Bedouine – Bedouine
Spacebomb Records – 23 June 2017
The last fifty years have seen a trend towards maximalism in popular music. What was once seen as freakish or obscure (Zappa, King Crimson, Funkadelic) is now mainstream (Kanye West) and even artists of folkier provenance – Father John Misty, say, or Joanna Newsom – have not been immune grand statements and huge, orchestral arrangements. While this can yield some pretty fantastic results in the right hands – Newsom’s Ys remains perhaps the single most impressive musical achievement of this young century – it is refreshing to encounter a songwriter whose simplicity of approach and clarity of purpose remain unburdened by excess.
Bedouine – the nom de plume of Azniv Korkejian – is one such songwriter. Her self-titled debut is a triumph of intelligent, unadorned songwriting. What makes it even more impressive is the fact that it was recorded with a hefty cast of contributors, including Spacebomb, the country/soul/folk collective that provides Matthew E. White with his signature sound. With all the analogue polish they provide, it is Korkejian’s singing that shines through the brightest. Opening track Nice and Quiet is a case in point: the laid-back jazzy country-folk of the backing is a frame in which the song can unfold at its own pace, channelling Jessica Pratt, Sheila McDonald and the leading lights of the 60s West Coast folk scene. In fact, whether the backing band is playing jazz, folk, country or death metal is a moot point when the quiet power of the song – an insistent melody, a breathy but assured delivery – is this strong.

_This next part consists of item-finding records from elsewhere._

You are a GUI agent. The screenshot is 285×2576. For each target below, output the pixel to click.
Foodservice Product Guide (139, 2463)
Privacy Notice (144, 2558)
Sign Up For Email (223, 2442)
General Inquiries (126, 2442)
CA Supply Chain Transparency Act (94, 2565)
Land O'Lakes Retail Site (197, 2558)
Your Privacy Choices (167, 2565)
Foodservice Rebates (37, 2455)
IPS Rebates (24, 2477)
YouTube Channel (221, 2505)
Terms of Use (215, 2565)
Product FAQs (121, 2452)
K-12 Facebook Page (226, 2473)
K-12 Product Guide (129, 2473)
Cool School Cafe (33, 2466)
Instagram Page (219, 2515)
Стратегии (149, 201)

The same is true throughout the album. One Of These Days is a straight-up country song, but its writing recalls classic Christine McVie as much as anything else. The gentle orchestral swell of Back To You is a delightful surprise – think Bridget St. John fronting the Moody Blues – but what remains after the song has finished is the Brill Building timelessness of its melody and sentiment. Dusty Eyes is a soul ballad, striking for all its restraint, and Solitary Daughter is simply stunning, slowly coming to life from smoky beginnings, Korkejian’s control is similar to that of the best jazz singers, her lyrics resembling Leonard Cohen or Joni Mitchell.

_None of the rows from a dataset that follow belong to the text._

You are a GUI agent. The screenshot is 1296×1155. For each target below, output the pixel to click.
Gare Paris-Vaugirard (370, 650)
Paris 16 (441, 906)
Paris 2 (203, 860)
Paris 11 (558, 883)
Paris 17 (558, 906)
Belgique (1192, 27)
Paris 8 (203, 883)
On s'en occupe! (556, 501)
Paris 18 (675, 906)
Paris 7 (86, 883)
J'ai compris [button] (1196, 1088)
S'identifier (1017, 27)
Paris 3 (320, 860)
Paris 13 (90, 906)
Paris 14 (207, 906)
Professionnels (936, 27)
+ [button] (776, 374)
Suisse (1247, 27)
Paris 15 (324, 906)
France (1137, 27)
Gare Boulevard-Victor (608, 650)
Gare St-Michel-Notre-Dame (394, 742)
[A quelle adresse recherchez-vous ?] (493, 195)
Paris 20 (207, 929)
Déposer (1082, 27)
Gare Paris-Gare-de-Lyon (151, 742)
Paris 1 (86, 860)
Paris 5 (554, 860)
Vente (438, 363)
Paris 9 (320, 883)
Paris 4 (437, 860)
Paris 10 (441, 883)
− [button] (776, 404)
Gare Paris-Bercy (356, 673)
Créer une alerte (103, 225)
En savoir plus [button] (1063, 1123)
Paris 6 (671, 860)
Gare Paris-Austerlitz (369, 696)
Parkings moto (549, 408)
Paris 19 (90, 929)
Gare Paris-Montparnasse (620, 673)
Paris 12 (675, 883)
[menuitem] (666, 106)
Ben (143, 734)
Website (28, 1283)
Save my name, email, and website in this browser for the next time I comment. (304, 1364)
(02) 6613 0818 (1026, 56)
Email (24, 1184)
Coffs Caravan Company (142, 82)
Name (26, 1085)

Summer Cold is weighty and atmospheric despite its brevity, and there is a dark shimmer to songs like Mind’s Eye and You Kill Me, the latter a reflection of Korkejian’s own rootlessness (and a clue to why she chose the Bedouine moniker). The gossamer-light Heart Take Flight is another pointer towards a well-travelled past and a spiritual and physical restlessness.

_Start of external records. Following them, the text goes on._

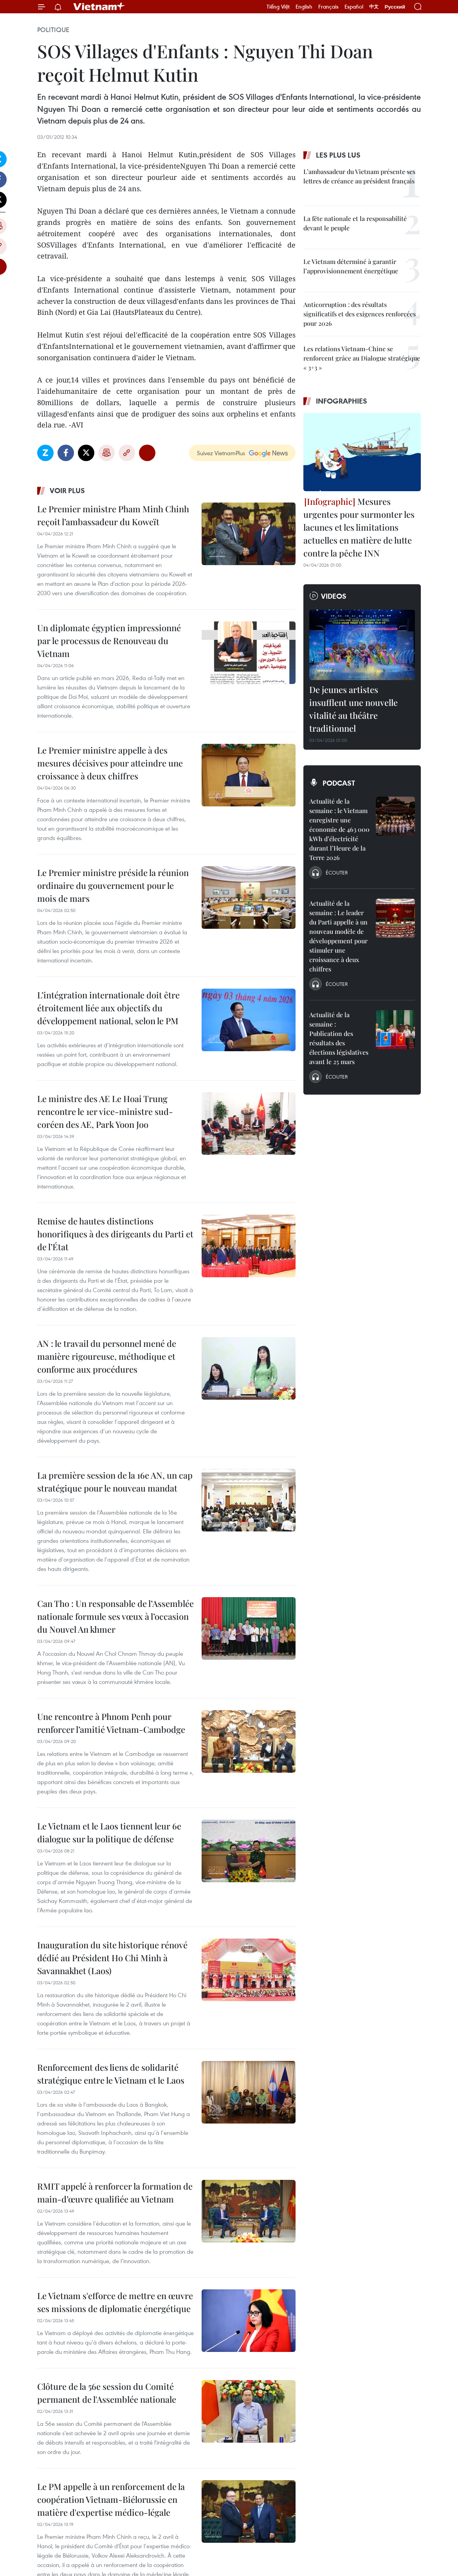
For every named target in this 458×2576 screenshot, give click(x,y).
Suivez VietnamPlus (221, 453)
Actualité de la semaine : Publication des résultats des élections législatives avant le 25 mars (338, 1038)
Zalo (45, 453)
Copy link (127, 453)
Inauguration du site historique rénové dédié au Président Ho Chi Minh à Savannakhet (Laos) (112, 1957)
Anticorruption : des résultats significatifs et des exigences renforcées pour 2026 (359, 313)
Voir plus (67, 490)
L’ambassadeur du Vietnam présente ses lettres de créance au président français (359, 176)
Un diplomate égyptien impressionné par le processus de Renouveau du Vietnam (109, 640)
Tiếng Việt (278, 6)
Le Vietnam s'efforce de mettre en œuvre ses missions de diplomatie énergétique (115, 2302)
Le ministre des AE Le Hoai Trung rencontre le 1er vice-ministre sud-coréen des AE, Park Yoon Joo (105, 1111)
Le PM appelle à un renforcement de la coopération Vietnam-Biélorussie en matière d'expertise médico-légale (111, 2499)
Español (353, 6)
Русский (394, 7)
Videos (333, 596)
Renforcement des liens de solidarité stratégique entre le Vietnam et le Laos (110, 2073)
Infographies (341, 401)
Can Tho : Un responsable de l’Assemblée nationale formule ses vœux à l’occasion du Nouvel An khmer (115, 1616)
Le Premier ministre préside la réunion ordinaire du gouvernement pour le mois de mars (113, 885)
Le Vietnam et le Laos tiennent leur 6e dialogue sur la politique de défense (109, 1832)
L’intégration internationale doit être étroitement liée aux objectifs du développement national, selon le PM (108, 1008)
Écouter (337, 872)
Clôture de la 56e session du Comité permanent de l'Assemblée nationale (106, 2392)
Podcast (339, 783)
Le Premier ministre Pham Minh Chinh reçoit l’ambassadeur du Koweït (113, 515)
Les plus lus (338, 155)
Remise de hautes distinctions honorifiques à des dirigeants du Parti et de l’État (115, 1234)
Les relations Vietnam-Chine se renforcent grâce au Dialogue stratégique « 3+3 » (361, 358)
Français (328, 6)
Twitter (86, 453)
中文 (374, 6)
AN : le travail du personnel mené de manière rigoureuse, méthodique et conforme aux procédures (106, 1356)
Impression (106, 453)
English (304, 6)
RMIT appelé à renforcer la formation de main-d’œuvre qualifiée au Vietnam (115, 2192)
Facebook (66, 453)
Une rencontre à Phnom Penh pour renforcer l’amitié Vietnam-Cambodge (111, 1723)
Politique (53, 29)
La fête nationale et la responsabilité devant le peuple (355, 223)
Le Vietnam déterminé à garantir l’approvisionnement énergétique (350, 266)
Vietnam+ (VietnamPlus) (99, 7)
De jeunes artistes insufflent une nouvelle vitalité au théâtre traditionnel (353, 709)
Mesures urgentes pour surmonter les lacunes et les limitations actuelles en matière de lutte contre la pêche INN (359, 527)
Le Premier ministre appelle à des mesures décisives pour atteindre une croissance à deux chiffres (110, 763)
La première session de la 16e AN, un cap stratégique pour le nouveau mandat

If there is such a thing as classic American songwriting, you wouldn’t necessarily expect it to be embodied on the debut album of a singer of Armenian descent, born in Syria. But perhaps that’s part of the appeal of American song: it is the product of a still-young nation, a place in constant flux. Perhaps the creation of a certain style, a signature sound, is one of the ways it finds its feet and makes its own history. Either way, Bedouine has distilled that sound into its simplest and most powerful parts. Her album is, for want of a better word, classic.